I played fast-pitching all over the south side as a kid. We had a dried up cholera infested viaduct ( now) sealed up with concrete) at 75th Place at Wood under the Metra tracks. Both walls were chalked by the likes of Jimmy Shea, Al McFarland, Maurey Lanigan, Larry Fiscelli, Terry Smith and the Walsh Brothers. Mostly we played at Clara Barton Elementary and on rare occasions the Hamilton Dairy Barns at 75th Place and Paulina.
Every surface of smooth concrete was a PlayStation.
One rarely sees little guys playing fast pitching, or little girls chalking Sky Blue patterns on sidewalks.
Chicago author Dennis Foley has a movie about to be produced and shot in my Morgan Park/Beverly neighborhood. It called Old Bob: A Story of Hope. Dennis uses the chalk box as art work for the yarn.
Younger persons will be lost on the meaning. Drive-bys, Nintendos, I-phones and adult inspired organized fun have permanently damaged a child's ability to play, it seems to me. Innocence demands active imaginations and electric gizmos do not help and neither do needy adult supervisors living their shallow dreams through kids.
I vote for more pick-up baseball, football and chase games organized by the kids themselves. I am blessed to watch the little girls and guys in Morgan Park play sewer cover rules baseball at the corner of 108th & Maplewood, but rarely see it going on anywhere else. And I get out alot.
So do others.
Chicago architecture critic Lee Bey wrote a wonderful piece for WBEZ a while ago that explains the game of Strike Out aka Fast Pitching.

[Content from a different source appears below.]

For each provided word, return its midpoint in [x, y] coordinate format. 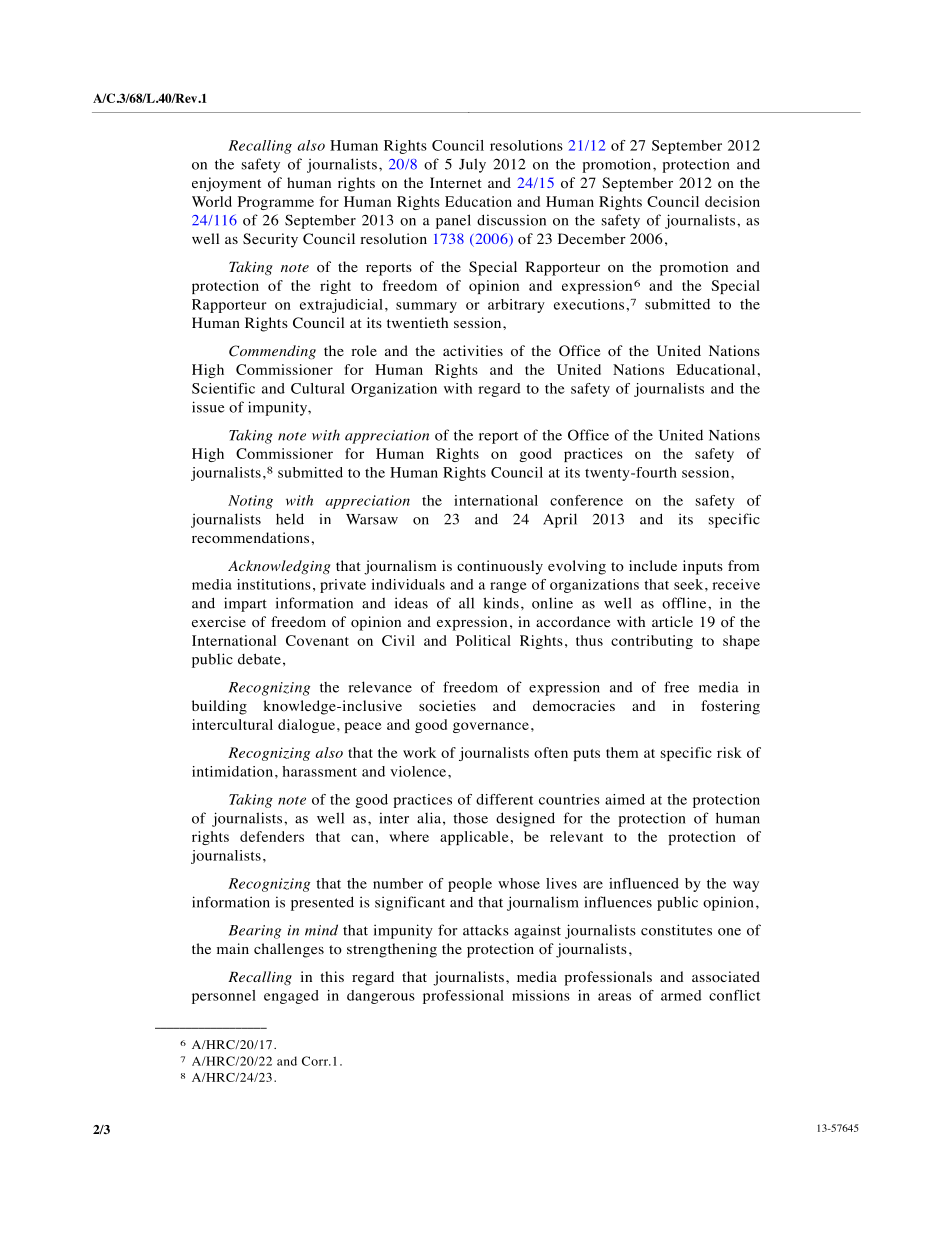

"So seeing two on a single wall in one day caught me by surprise. I didn't even have my camera with me. I had to make do with my cellphone cam.
"In Strike Out, a pitch inside the box was a strike, but a hit was judged a single, double, triple or homer, depending on the distance the ball traveled after leaving the bat; there were no bases for the batter to run. If the ball was caught on the fly by the opposing team, it was an out. If the pitcher caught the ball on a single bounce, it was an out.
"The building was an important part of the game because you needed one with a flat brick, concrete or limestone surface with enough mass to absorb the energy of the fast pitch, yet return the rubber ball without enough velocity to reach the pitcher on a strike. And no glass near the box. Strike Out was great way to play baseball without having 18 people. A team could be as few as one to four players.
"I was wearing a suit and had my baseball-loving daughters (two teens and a 'tween) with me when I photographed the Strike Out box. Maybe I'll double back one day with a rubber baseball to see if my 44-year-old arm has the stuff, still. Just gotta remember to bring the shoulder ointment."
I'd love to see our young people give the thumb-dummy addiction a rest. I'd love to see kids get out and play.